Classic counting semaphores for R
R allows for parallel processing, for example with the parallel package. In such situations any of the standard inter-process synchronization mechanisms can be useful. This package provides one of these; the classic counting semaphore. These are useful any time a number of processes must share some resource of which a limited number are available. Practical examples of shared limited resources might include database connections, ftp connections, temporary storage...
Consider the following example in which the shared resource is a file system where (for whatever reason) no more than two files should be written to at once. Yet imagine that it makes sense to run many more than two processes at once, for example because there are more than two cores, and that each process only needs the shared resource for a fraction of its lifetime. We can use a semaphore to guarantee that there are no more than two simultaneous accessors of the shared resource amoung arbitrarily many processes:
library(semaphore)
library(parallel)
n_simultaneous_writers <- 2
n_tasks <- 40
sem <- semaphore(n_simultaneous_writers)
work <- function(i=0) {
n_seconds = sample(1:10,1)
Sys.sleep(n_seconds)
# Without the semaphore guard, many threads will fail.
acquire(sem)
mock_output()
release(sem)
print(paste0("Process complete: ", i))
}
# Create a temp file; sleep 2 seconds; delete the file.

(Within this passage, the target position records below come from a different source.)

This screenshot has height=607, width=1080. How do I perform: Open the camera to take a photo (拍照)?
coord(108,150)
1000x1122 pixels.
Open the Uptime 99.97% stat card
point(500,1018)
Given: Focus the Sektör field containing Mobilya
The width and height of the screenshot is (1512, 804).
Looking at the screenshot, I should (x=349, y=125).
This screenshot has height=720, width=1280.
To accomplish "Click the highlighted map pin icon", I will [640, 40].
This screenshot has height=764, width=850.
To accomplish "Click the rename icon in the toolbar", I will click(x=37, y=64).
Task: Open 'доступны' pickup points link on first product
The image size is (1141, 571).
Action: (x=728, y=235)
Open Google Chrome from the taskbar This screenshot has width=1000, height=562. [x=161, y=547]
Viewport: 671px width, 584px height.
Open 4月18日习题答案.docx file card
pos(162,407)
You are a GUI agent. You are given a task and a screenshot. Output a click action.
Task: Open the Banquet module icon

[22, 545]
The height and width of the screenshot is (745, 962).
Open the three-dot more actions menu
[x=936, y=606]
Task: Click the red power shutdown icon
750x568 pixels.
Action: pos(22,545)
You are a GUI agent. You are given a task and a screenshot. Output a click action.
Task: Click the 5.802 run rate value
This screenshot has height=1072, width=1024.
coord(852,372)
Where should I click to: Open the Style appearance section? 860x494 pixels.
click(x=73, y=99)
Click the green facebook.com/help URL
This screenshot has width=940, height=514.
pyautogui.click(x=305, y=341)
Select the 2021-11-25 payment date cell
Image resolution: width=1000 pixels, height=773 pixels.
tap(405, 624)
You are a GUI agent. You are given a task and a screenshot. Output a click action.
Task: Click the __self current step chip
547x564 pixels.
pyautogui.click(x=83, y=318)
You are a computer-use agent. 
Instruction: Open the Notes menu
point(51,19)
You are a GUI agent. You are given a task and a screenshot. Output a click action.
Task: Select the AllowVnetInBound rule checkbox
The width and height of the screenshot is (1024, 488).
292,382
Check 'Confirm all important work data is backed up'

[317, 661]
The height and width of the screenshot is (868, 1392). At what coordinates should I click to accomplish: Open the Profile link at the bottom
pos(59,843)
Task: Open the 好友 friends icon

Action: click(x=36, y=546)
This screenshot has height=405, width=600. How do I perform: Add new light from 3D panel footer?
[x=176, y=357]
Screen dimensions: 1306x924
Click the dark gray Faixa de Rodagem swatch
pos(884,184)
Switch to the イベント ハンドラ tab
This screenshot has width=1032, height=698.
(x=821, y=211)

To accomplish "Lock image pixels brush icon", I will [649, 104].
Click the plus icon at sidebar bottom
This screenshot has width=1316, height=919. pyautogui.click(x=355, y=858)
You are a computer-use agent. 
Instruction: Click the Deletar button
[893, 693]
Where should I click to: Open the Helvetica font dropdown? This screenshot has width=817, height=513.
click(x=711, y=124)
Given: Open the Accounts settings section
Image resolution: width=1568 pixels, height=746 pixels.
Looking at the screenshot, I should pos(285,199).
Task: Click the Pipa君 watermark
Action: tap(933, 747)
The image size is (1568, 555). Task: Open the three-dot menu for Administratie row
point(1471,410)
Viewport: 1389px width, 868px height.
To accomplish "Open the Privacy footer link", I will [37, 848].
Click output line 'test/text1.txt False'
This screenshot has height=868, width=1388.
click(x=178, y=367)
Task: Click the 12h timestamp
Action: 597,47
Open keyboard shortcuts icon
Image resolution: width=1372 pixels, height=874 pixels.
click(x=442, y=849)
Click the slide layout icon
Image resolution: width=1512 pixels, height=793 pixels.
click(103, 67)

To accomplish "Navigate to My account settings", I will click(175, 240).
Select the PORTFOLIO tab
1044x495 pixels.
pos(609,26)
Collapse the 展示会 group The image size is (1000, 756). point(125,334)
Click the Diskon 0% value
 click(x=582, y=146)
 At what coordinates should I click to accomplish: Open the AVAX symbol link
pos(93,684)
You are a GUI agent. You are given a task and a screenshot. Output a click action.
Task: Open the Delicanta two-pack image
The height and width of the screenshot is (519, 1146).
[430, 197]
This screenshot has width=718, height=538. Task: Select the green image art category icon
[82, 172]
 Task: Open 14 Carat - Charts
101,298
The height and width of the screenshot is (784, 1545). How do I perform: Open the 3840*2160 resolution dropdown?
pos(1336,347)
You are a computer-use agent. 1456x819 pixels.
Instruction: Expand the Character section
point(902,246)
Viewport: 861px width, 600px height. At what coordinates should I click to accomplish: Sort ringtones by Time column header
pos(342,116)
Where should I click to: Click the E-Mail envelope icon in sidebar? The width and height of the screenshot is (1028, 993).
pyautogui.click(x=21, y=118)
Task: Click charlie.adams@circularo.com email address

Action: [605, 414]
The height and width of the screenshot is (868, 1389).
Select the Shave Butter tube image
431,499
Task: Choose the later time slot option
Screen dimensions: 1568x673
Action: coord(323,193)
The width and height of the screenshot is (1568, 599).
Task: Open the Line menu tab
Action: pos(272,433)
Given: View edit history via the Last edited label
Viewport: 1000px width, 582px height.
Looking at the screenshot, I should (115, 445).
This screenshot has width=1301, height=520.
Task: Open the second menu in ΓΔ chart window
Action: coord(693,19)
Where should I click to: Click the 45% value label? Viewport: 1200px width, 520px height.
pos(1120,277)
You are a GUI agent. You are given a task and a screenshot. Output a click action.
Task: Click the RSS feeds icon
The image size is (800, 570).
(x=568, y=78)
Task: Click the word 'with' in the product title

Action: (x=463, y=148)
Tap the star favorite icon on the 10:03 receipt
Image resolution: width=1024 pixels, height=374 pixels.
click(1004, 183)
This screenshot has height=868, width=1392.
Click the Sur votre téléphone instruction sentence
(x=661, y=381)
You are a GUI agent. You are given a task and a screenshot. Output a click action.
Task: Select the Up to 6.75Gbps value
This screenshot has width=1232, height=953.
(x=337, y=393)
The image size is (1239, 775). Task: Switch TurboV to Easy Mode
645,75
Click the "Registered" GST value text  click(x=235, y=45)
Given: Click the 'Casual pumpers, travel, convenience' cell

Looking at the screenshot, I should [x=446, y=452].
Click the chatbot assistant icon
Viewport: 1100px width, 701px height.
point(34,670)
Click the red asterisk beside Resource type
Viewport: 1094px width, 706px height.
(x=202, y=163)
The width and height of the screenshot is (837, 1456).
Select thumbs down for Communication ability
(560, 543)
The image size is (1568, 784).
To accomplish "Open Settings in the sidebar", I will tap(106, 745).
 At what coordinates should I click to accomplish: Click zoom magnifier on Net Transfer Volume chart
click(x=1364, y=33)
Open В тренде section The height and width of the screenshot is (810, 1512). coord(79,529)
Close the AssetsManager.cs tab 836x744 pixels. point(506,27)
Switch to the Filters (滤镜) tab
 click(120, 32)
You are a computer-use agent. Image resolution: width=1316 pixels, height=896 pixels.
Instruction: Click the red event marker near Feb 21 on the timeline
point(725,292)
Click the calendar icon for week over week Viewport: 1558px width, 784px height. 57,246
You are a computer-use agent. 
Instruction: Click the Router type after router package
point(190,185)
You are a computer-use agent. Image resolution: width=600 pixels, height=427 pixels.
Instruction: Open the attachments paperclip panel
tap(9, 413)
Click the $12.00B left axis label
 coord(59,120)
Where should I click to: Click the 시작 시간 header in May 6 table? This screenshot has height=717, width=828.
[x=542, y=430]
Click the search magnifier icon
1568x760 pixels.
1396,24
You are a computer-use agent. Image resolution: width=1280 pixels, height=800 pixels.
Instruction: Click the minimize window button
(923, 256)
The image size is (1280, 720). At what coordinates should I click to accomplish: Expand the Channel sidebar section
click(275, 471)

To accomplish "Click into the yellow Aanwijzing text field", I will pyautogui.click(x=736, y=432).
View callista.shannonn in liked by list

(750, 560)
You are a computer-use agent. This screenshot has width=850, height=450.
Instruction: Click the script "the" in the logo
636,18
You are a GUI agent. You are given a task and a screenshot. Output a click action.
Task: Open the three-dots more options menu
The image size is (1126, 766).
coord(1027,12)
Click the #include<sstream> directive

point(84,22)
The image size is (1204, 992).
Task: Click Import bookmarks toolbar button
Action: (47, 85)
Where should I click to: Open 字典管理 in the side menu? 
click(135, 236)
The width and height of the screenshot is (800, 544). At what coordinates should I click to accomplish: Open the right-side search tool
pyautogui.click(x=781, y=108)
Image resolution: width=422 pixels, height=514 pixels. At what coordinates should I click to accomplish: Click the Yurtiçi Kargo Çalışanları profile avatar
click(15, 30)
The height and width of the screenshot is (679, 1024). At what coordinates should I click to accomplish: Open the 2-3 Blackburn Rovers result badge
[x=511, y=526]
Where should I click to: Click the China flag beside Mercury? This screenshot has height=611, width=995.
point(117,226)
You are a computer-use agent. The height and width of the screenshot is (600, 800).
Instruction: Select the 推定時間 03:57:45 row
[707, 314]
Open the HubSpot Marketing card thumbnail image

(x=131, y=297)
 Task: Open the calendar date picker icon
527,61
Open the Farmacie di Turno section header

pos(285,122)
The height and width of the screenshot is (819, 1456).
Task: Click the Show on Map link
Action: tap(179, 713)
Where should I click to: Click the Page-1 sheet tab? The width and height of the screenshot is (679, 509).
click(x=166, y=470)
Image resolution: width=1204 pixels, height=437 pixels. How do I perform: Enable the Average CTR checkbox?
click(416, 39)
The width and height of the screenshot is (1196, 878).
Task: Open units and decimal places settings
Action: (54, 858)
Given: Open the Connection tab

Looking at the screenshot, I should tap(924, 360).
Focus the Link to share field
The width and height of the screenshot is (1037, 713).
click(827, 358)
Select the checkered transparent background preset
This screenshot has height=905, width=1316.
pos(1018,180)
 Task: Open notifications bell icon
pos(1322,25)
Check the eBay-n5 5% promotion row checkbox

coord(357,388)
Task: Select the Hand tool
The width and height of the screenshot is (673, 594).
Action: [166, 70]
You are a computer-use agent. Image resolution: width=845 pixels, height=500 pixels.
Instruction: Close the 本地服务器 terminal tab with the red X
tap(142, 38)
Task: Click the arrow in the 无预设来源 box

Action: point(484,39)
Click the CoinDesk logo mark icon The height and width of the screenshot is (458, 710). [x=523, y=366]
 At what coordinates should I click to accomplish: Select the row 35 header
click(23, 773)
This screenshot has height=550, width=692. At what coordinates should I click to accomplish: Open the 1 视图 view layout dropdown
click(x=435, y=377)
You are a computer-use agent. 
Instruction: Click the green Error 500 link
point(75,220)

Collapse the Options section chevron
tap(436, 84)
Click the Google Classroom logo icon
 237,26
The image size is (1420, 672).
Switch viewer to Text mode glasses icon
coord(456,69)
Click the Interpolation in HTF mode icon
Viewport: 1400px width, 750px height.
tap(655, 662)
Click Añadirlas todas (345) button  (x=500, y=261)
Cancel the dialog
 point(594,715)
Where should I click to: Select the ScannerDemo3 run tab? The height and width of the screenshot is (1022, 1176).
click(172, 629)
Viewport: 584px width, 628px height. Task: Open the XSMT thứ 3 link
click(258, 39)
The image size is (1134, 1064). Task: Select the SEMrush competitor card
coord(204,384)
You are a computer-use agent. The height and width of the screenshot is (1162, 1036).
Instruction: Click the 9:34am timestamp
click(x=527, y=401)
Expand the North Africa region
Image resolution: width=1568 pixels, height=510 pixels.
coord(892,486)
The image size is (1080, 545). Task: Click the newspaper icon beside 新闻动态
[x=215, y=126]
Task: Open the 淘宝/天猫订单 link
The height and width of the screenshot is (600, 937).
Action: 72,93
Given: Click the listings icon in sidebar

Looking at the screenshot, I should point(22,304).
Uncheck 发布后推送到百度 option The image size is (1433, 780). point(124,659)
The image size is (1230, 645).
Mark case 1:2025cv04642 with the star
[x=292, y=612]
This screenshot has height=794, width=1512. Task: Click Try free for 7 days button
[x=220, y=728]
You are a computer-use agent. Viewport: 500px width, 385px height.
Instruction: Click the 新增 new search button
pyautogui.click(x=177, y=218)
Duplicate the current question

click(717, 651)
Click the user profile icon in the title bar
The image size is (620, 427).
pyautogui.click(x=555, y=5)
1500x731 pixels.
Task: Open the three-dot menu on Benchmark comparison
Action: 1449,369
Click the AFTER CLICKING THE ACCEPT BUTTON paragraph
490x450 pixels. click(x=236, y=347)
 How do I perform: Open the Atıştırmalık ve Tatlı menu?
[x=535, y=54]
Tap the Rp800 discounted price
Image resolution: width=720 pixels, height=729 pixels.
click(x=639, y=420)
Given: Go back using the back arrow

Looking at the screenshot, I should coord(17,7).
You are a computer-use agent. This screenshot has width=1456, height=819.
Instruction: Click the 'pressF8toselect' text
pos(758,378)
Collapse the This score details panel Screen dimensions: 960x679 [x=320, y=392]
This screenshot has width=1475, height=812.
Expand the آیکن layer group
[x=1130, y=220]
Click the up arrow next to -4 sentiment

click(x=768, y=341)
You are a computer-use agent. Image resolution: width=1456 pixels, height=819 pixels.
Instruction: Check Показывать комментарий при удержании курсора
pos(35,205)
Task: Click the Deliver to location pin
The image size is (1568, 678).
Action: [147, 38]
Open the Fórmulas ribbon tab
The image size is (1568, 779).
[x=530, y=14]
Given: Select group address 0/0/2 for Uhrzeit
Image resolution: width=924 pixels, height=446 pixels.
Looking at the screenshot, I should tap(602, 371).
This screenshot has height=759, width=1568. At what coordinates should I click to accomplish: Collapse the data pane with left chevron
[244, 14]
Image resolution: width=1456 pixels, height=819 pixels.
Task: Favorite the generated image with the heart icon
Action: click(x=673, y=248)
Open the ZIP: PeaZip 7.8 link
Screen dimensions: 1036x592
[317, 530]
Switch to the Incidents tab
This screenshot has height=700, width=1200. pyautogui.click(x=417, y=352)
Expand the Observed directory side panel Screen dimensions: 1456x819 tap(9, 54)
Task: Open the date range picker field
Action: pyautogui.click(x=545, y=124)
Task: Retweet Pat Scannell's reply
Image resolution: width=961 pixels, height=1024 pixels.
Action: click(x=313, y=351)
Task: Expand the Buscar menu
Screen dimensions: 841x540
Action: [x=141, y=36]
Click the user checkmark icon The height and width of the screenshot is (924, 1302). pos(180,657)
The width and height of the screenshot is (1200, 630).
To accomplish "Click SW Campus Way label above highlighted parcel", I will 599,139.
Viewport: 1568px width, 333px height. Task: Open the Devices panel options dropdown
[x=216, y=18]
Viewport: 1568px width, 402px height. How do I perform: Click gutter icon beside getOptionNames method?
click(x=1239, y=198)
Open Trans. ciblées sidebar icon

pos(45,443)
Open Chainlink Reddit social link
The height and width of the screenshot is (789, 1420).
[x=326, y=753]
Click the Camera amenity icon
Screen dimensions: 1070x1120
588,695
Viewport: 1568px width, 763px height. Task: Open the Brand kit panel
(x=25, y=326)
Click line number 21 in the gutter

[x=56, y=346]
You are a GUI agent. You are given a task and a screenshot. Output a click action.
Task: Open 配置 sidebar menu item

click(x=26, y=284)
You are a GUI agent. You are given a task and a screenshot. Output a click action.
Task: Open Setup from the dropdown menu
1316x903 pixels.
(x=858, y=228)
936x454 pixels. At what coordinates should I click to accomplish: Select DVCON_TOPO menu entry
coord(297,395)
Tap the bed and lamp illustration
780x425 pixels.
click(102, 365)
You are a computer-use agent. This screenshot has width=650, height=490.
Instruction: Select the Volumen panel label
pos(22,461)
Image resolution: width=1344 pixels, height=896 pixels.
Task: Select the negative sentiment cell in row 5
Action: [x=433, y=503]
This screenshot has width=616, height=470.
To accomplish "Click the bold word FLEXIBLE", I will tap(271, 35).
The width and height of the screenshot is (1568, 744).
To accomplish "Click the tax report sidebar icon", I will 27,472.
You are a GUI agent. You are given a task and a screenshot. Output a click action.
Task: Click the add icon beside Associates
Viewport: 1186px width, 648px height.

mock_output <- function() {
t1 <- tempfile("tmp-demo.xxxxxx", tmpdir=getwd())
system(paste0("touch ", t1))
n_active_writers = length(grep("tmp-demo", list.files(".")))
if (n_active_writers > n_simultaneous_writers) {
Sys.sleep(2)
system(paste0("rm ", t1))
stop("Too many active writers!")
}
Sys.sleep(2)
system(paste0("rm ", t1))
}
mclapply(1:n_tasks, work, mc.cores=n_tasks, mc.preschedule=FALSE)
In the above example each thread lasts for an average of 7 seconds (average of 5 seconds for the work phase where there is no shared resource use, and 2 seconds when the shared resource is in use.) If we were to guarantee no more than two writers by limiting the number of threads to 2, the runtime should be about 40 * 7 / 2 = 140 seconds. Observations bear this out. But for much of this time there are fewer than the maximum of two writers, because a thread is not in the writing phase. If we allow full parallelism with up to 40 threads, the observed runtime goes down to about 40 seconds, which is the lowest achievable for 40 writers running 2 at a time that each require 2 seconds of writing. Watching this process run, there will never be more than 2 open temp files at a time.
Another interesting use case is dynamic parallelism where it may not be possible to predict or to constrain in advance the number of processes created but where total resource usage must still be managed.